A block of mass 2 kg is suspended by a weightless string of length 1 m. A horizontal force is applied to displace the block slowly until the string makes an angle of `30^(@)` with the initial vertical direction. What is the work done by the applied force? (Take `g = 10 m//s^(2)`)

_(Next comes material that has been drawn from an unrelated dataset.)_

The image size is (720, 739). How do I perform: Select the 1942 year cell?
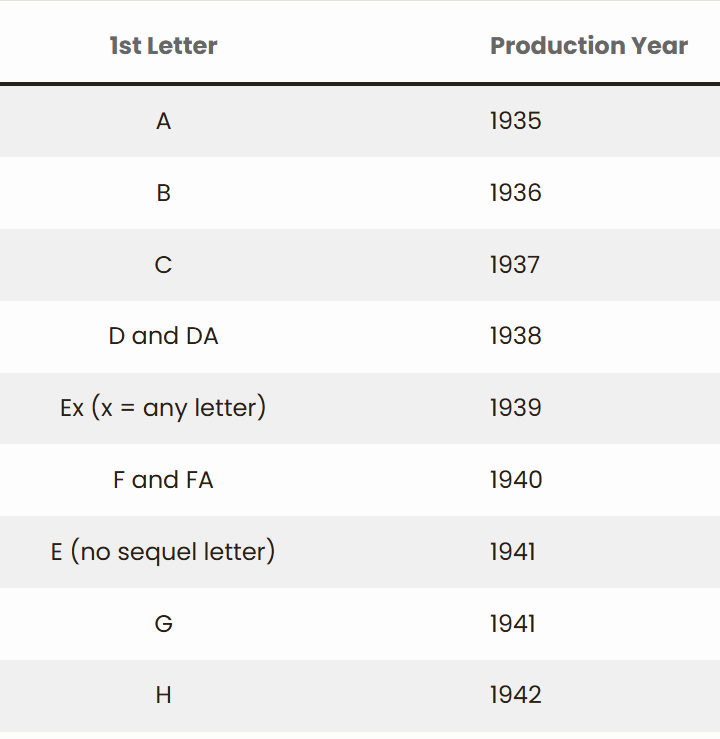[515, 695]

To solve the problem, we need to find the work done by the applied force when the block is displaced to make an angle of \(30^\circ\) with the vertical. ### Step-by-Step Solution: 1. **Identify the Given Values:** - Mass of the block, \(m = 2 \, \text{kg}\) - Length of the string, \(L = 1 \, \text{m}\) - Angle with the vertical, \(\theta = 30^\circ\) - Acceleration due to gravity, \(g = 10 \, \text{m/s}^2\) 2. **Calculate the Height Change:** When the block is displaced, the vertical height \(h\) it rises can be calculated using the formula: \[ h = L - L \cos(\theta) \] Substituting the values: \[ h = 1 - 1 \cdot \cos(30^\circ) \] We know that \(\cos(30^\circ) = \frac{\sqrt{3}}{2}\): \[ h = 1 - 1 \cdot \frac{\sqrt{3}}{2} = 1 - \frac{\sqrt{3}}{2} \] 3. **Calculate the Work Done Against Gravity:** The work done against gravity when the block rises to height \(h\) is given by: \[ W_g = mgh \] Substituting the values: \[ W_g = 2 \cdot 10 \cdot h = 20h \] Now substituting \(h\): \[ W_g = 20 \left(1 - \frac{\sqrt{3}}{2}\right) \] 4. **Calculate the Numerical Value of Work Done:** To find the numerical value of \(W_g\): \[ W_g = 20 \left(1 - \frac{\sqrt{3}}{2}\right) = 20 \left(1 - 0.866\right) \approx 20 \cdot 0.134 \approx 2.68 \, \text{J} \] 5. **Determine Work Done by the Applied Force:** Since the block is displaced slowly, the work done by the applied force is equal to the work done against gravity: \[ W_{\text{applied}} = W_g = 20 \left(1 - \frac{\sqrt{3}}{2}\right) \approx 2.68 \, \text{J} \] ### Final Answer: The work done by the applied force is approximately \(2.68 \, \text{J}\).